• _Trecho do documento_
____
Bombardeios israelenses a al-Sudaniya, no noroeste de Gaza, em 30 de outubro de 2023 [Ali Jadallah/Agência Anadolu]

Já deveria ter ficado evidente, pela escala de morte e destruição infligida a Gaza nas últimas oito semanas, que Israel estava implementando uma política de limpeza étnica e genocídio contra os palestinos no enclave sitiado.

Agora, denunciantes israelenses forneceram detalhes de como esses crimes contra a humanidade estão sendo realizados e como estão sendo racionalizados internamente nos escalões militares e políticos de Israel.

Uma série extraordinária de testemunhos publicados em conjunto pelas publicações 972 e Local Call, com sede em Israel, na semana passada, estabeleceu que o enorme número de mortes de civis palestinos é, na verdade, parte integrante dos objetivos de guerra de Israel, e não um efeito colateral infeliz.

Os mortos conhecidos até o momento são estimados em quase 16.000, com outros 6.000 desaparecidos, presumivelmente esmagados sob escombros. Dois terços dos mortos por Israel são mulheres e crianças.

Há dois anos, durante um ataque anterior a Gaza, os oficiais militares israelenses admitiram pela primeira vez que um computador estava fornecendo a eles alvos em potencial. A intenção parece ter sido contornar as restrições impostas pelas avaliações humanas de prováveis vítimas, terceirizando as mortes para uma máquina.

Os denunciantes confirmam que, com os novos e generosos parâmetros de quem e o que pode ser atacado, o sistema de inteligência artificial, chamado “Gospel”, está gerando listas de alvos tão rapidamente que os militares não conseguem acompanhar.

Plataformas de mídia social estão reprimindo jornalistas e ativistas que fazem reportagens de Gaza – Cartoon [Sabaaneh/Monitor do Oriente Médio]

As informações de Israel agora são tão amplas que permitem o bombardeio sem aviso prévio de prédios de apartamentos altos, desde que se possa alegar que uma pessoa que resida no local tenha conexão com o Hamas.
____
• _Dados fornecidos_

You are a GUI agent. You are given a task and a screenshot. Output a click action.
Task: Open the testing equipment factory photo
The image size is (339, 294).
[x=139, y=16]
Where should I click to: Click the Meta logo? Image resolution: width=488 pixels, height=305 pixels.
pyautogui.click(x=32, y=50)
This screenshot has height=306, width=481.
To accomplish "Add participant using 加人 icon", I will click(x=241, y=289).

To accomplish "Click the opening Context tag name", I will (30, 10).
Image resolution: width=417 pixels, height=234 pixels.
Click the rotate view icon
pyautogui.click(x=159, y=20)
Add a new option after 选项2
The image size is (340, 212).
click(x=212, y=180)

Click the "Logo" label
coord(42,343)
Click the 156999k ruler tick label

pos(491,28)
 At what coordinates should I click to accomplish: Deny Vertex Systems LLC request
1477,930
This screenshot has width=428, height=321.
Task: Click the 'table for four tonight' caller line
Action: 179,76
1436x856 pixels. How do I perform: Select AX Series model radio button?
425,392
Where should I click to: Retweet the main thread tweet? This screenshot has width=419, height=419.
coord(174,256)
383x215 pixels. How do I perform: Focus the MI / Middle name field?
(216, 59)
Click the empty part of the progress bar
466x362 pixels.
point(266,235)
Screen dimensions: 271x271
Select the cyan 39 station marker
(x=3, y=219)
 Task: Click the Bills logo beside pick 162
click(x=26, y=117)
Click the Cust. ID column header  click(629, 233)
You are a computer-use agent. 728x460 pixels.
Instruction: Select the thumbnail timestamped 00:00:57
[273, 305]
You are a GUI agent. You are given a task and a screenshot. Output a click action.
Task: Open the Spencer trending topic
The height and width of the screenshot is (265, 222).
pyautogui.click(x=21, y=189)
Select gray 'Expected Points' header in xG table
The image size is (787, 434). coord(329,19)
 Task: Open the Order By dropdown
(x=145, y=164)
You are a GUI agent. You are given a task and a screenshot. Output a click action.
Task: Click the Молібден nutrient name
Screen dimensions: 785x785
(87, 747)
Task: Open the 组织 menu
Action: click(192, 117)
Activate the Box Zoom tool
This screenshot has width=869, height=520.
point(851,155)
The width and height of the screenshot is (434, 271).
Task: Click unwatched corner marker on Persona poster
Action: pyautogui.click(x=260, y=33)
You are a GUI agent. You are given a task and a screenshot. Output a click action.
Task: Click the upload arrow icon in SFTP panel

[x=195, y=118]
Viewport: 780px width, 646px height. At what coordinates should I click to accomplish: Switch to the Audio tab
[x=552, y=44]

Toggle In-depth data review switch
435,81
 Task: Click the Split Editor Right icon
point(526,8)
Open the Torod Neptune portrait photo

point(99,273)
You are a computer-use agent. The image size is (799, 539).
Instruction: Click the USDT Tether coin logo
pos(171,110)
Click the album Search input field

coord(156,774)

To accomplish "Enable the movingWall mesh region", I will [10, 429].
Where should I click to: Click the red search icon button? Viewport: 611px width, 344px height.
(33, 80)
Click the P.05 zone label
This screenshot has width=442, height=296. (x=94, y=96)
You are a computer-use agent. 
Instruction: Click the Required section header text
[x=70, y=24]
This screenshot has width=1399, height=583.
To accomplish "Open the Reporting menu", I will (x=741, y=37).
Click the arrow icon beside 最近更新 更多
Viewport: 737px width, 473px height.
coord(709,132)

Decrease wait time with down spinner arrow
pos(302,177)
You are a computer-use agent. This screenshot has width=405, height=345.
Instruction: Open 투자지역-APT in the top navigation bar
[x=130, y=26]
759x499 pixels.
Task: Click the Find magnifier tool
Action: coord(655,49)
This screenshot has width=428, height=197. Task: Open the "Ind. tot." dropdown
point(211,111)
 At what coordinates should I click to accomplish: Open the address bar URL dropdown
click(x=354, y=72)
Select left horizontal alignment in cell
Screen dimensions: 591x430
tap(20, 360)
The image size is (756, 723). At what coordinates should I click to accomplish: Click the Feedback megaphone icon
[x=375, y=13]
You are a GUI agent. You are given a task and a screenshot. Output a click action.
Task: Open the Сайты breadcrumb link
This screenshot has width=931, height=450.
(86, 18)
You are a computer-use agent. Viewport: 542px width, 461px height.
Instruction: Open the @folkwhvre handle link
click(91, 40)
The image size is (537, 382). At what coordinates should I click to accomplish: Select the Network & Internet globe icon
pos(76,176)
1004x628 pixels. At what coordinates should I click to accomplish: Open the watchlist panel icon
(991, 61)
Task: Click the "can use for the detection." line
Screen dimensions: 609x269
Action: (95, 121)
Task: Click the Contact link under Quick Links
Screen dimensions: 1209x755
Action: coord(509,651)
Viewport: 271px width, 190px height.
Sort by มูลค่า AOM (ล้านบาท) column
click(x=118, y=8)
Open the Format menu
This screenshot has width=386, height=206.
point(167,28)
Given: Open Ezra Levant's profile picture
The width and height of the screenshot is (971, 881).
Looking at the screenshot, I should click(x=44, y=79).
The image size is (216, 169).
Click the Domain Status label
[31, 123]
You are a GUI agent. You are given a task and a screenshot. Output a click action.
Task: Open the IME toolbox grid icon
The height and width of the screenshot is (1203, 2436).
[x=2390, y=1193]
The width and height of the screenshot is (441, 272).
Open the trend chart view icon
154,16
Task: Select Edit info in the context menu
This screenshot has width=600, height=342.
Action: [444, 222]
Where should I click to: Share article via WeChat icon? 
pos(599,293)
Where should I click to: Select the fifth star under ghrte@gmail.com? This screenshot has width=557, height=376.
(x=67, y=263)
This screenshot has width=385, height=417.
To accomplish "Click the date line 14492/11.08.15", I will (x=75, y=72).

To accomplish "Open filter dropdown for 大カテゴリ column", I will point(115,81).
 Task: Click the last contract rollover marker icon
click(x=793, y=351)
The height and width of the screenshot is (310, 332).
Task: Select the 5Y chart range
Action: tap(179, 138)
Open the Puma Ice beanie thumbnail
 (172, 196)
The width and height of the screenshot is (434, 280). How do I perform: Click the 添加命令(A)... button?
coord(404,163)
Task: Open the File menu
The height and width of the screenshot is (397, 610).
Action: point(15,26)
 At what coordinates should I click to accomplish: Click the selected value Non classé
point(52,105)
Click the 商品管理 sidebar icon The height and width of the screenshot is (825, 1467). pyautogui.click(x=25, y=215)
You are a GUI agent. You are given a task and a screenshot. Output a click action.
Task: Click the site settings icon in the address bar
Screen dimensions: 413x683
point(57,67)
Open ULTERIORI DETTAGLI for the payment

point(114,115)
____
• _Lista de tarefas_
A. No texto sobre os bombardeios israelenses em Gaza, qual é o nome do sistema de inteligência artificial que gera listas de alvos?
B. Reescreva o texto sobre os bombardeios israelenses em Gaza, começando em "Agora, denunciantes israelenses" e indo até "efeito colateral infeliz.", com "denunciantes" trocado por "informantes".
C. Dê continuidade ao texto sobre os bombardeios israelenses em Gaza, a partir da última frase apresentada.

• _Resultados do exercício_
A. O sistema se chama "Gospel".

B.
Agora, informantes israelenses forneceram detalhes de como esses crimes contra a humanidade estão sendo realizados e como estão sendo racionalizados internamente nos escalões militares e políticos de Israel.

Uma série extraordinária de testemunhos publicados em conjunto pelas publicações 972 e Local Call, com sede em Israel, na semana passada, estabeleceu que o enorme número de mortes de civis palestinos é, na verdade, parte integrante dos objetivos de guerra de Israel, e não um efeito colateral infeliz.

C.
Como o Hamas não só tem uma ala militar, mas também dirige o governo do enclave, a nova política potencialmente amplia o círculo de alvos para incluir funcionários públicos, policiais, profissionais da saúde, educadores, jornalistas e trabalhadores humanitários.

Isso ajuda a explicar como, de acordo com os números das Nações Unidas, cerca de 100.000 casas em Gaza foram destruídas ou tornadas inabitáveis e 1,7 milhão de palestinos foram deslocados, ou cerca de três quartos da população do enclave.

Sobrevivência básica

As revelações desmentem definitivamente as alegações de políticos ocidentais, como o presidente dos EUA, Joe Biden, o primeiro-ministro do Reino Unido, Rishi Sunak, e o líder trabalhista da oposição, Keir Starmer, de que Israel está simplesmente se defendendo e tentando evitar vítimas civis.

Em uma reportagem na última sexta-feira, o Guardian corroborou a confiança de Israel no sistema de computação do Evangelho. O jornal citou um ex-funcionário da Casa Branca familiarizado com o desenvolvimento de sistemas ofensivos autônomos pelo Pentágono, afirmando que a guerra de IA sem restrições de Israel em Gaza foi um “momento importante”.

O funcionário acrescentou: “Outros países estarão observando e aprendendo”.

Talvez a mais significativa das revelações de atuais e ex-oficiais israelenses que falaram com a 972 e a Local Call seja o fato de que Israel está ciente de que seus milhares de ataques aéreos nas áreas residenciais de Gaza estão tendo um impacto mínimo sobre o braço armado do Hamas.

Isso contrasta com as declarações públicas de que Israel está tentando erradicar o grupo.

Mesmo de acordo com as afirmações dos próprios militares israelenses, provavelmente com base na nova e muito mais ampla definição de quem é considerado um alvo do Hamas, Israel matou entre 1.000 e 3.000 “agentes”, o que significa que, mesmo segundo a avaliação de Israel, os civis representam entre 85% e 95% dos mortos em suas campanhas de bombardeio.

Israel está dando continuidade às políticas militares de longa data em relação a Gaza, mas mudou o foco para permitir um derramamento de sangue muito maior entre os civis

Isso não é acidental, de acordo com as fontes.

Israel continua com as políticas militares de longa data em relação a Gaza – principalmente a chamada doutrina Dahiya, às vezes conhecida como “cortar a grama” – mas mudou o foco para permitir um derramamento de sangue muito maior entre os civis.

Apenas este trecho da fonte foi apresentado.